At the Eden Prairie, Minnesota, Umbria Gourmet Pizza, gelato was put permanently on the menu in 2008. “I do remember trying different brands with the franchisors back when they were deciding what to carry,” says franchisee Katie Ponce. “The one we settled on is a local company out of Edina, Minnesota, called Gelati-da. It is delicious! It is only sold in pints, which turns some people away, but overall it is a good choice for us.”
If you already have gelato on the menu, or you want to add it, consider these tips to step up your game:
• Have your hostess walk your customers by your gelato case. Better yet, have him or her point it out and tell the guest his or her favorite flavor. “Gelato is definitely something that we have a lot of passion for,” DiSilvestro says. “Anytime you can do something fresh and make it unique, that’s something that we’re going to go for.”
YNot even capitalizes on the farm-to-table movement with its gelato, including a fresh-picked strawberry offering that has been a hit with diners.
• Sample, sample, sample. If you’ve got a waiting area, have a hostess pass out small taste cups with a flavor or two. While you’re initially shelling out some cash for product, just giving customers a taste whets the appetite for more.
• Use social media for freebies. Giving away several scoops a week is sure to bring in customers –– and since most don’t just stop in for dessert, they’re bound to make a meal of it. Your $3.50 scoop might turn into a $30 guest check.
“It really sells itself in-house,” DiSilvestro says, “But we use Facebook, Twitter, Pinterest (and) text marketing. Social media is huge.”
• Price competitively.
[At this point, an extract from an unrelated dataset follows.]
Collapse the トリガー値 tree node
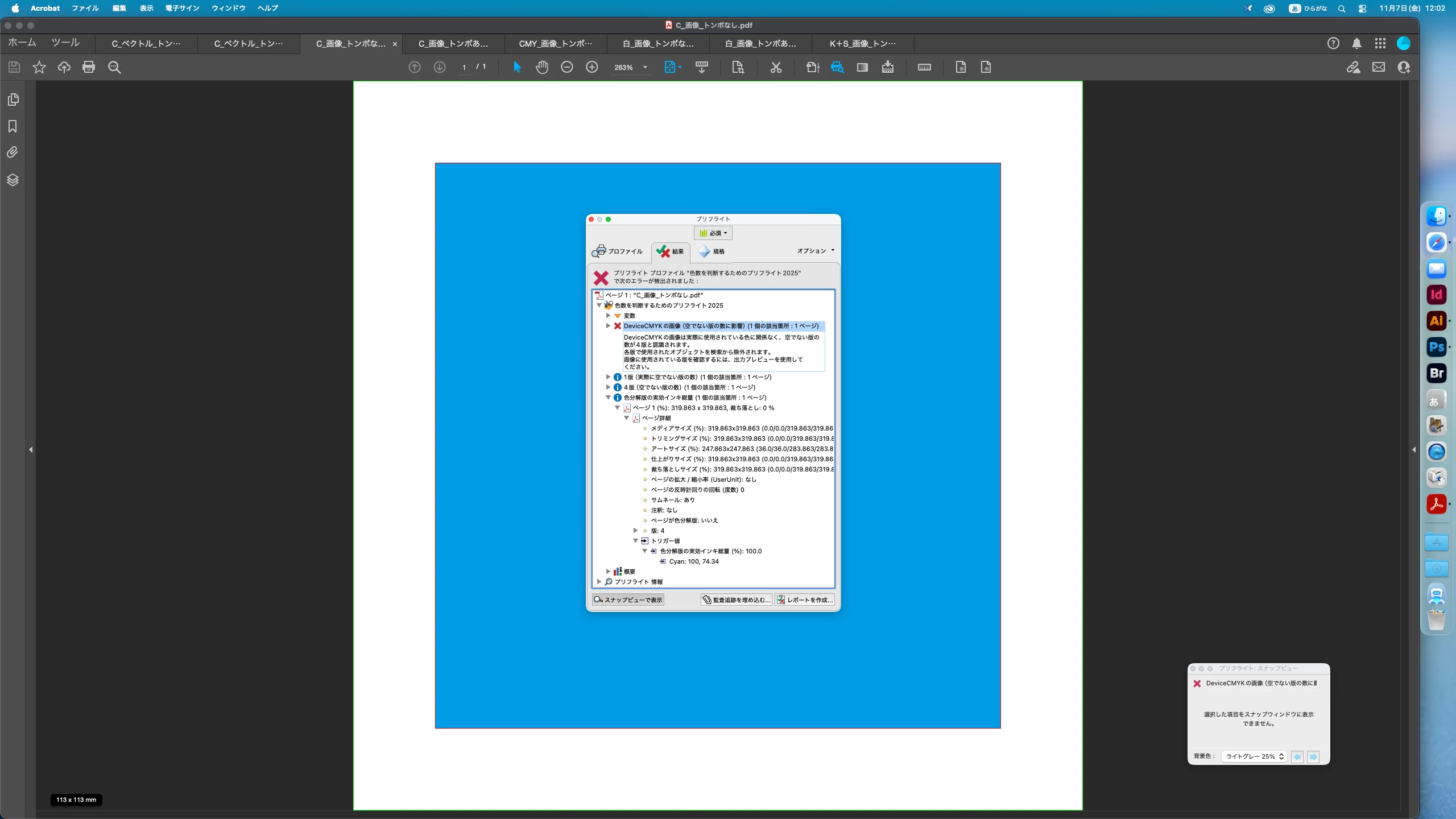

With do-it-yourself froyo (frozen yogurt) and cupcake places popping up on every street corner, getting your customers to think about dessert at your shop rather than the place down the street is paramount.
“A few years ago we used to do a coupon deal with a free pint of gelato w/purchase of a extra-large specialty pizza, and that got the word out about it, but we do not do that now,” Ponce says. “We mostly advertise it in store with table tents provided by the company. If sales on gelato are slow, I may put an offer on our Web site for $1 off a pint or put it in as a package deal with a pizza and an appetizer. We pay $2.39 per pint and charge $5.99 so we have a little wiggle room to do specials.”
• Consider adding it for delivery. Aside from individual sizes sold in-house, gelato can also be sold by the pint and quart –– and it makes a great add on, just like breadsticks or wings. “It actually doesn’t thaw out as fast as you think it would,” DiSilvestro says. YNot keeps it fully frozen until its ready to go out the door. Since gelato is best served slightly softened anyway, it’s just about perfect by the time it gets to customers.
• Stick with the flavors that sell. “In the summertime we sell more of the fruit flavored ones (limoncello and red raspberry),” Ponce says, “and in the winter cioccolata and chocolate mint Milano sell better. … We have tried selling all flavors but usually stick with the cioccolata, red raspberry and limoncello as constant flavors and bring in one or two of the others each time we place an order.”
• Educate your customers. Many Americans still don’t “get” gelato. If you’re the only game in town selling it, use table tents and delivery flyers to give your customers the Cliff Notes version. “We are teaching (customers) that its not ice cream –– the sorbet is less than one-percent fat and the cream is four- to six-percent fat,” DiSilvestro says. “Normal ice cream is 16- to 20-percent fat. We educate more on the health benefits and explaining what gelato actually is. It has helped sell it. And you can’t beat the flavor.
“It pays for itself over and over again. We sell a lot of gelato. It makes your store look beautiful. If you garnish right and do fruit carving, it will sell itself.”
Mandy Wolf Detwiler is managing editor at Pizza Today.